Radford Army Ammunition Plant breaks ground on natural gas energy center

PULASKI COUNTY, Va. (WDBJ7) The Radford Army Ammunition Plant is going green. The facility is creating more Eco-friendly buildings amid accusations of causing air pollution.

After Thursday's ground breaking, the Ammunition Plant in Pulaski County is nine months from having a new Eco-friendly, natural gas energy center.

Chief of Operations of the Army Rob Davie explained, "The energy center, basically, provides steam and electricity for the Radford Army Ammunition Plant and we need the steam for heating and for processing."

It will also replace the 77-year old coal-fired powerhouse the plant had been using.

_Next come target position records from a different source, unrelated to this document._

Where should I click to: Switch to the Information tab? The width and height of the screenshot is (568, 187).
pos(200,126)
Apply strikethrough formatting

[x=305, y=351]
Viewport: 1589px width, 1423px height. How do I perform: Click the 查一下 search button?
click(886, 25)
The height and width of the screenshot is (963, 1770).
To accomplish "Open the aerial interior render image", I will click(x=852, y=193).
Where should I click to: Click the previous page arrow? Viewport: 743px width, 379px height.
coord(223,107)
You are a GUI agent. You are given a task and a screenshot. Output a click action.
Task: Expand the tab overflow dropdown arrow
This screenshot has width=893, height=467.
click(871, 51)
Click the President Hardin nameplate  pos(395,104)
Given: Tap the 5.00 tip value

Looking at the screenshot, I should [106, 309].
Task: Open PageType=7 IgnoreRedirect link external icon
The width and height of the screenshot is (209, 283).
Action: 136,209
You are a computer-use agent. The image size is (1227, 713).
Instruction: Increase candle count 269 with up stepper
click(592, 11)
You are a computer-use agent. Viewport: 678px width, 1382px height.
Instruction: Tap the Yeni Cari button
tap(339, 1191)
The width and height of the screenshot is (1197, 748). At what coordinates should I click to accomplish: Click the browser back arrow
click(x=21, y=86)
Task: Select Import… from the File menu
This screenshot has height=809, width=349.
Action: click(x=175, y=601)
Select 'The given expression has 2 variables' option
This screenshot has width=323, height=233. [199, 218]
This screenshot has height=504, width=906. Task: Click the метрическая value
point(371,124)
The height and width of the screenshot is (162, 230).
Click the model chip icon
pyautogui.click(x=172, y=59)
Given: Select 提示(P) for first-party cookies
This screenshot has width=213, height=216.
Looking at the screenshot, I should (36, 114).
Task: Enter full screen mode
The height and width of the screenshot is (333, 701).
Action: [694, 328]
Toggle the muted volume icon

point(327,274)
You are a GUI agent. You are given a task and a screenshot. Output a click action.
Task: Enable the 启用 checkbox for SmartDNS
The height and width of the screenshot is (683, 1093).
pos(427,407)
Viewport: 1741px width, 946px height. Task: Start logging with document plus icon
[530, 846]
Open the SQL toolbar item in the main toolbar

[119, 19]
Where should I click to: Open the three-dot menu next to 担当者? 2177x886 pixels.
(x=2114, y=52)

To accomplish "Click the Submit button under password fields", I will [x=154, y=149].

Plant Commander Alicia Masson said, "Coal-fired powerhouse is really not good for the environment. As soon as that was identified and we were able to figure out a better way that really has none of the concerns that we'd have with a coal fire plant, we went after that and we were able to secure it with the help of our leadership."

But the benefit isn't just what comes out. The new center will also better control what goes in.

"Instead of having one or two or three huge turbines, we'll have sets of two," Masson said. "If one goes down, there won't be a huge energy draw."

Masson went onto say this is something that's been in the works for years, it's just now they have the near $60 million funding necessary.

"Some of the things that are being said, not only are they not true, they couldn't be true," she said of recent allegation that the plant is causing air pollution. "For example some things we just don't have here, there are some things we just don't do here."

This center was only part two of five new projects that will modernize the plant. Next up, the recently controversial incinerator will be replaced by a new, enclosed explosive waste incinerator.

"We have some storm water sewer upgrades that are going on and then we have a solvent solvent-less area and that's being improved as well," Masson said. "And those things are not to make more money, those things were improvements because we know that we have to be very good stewards of the environment."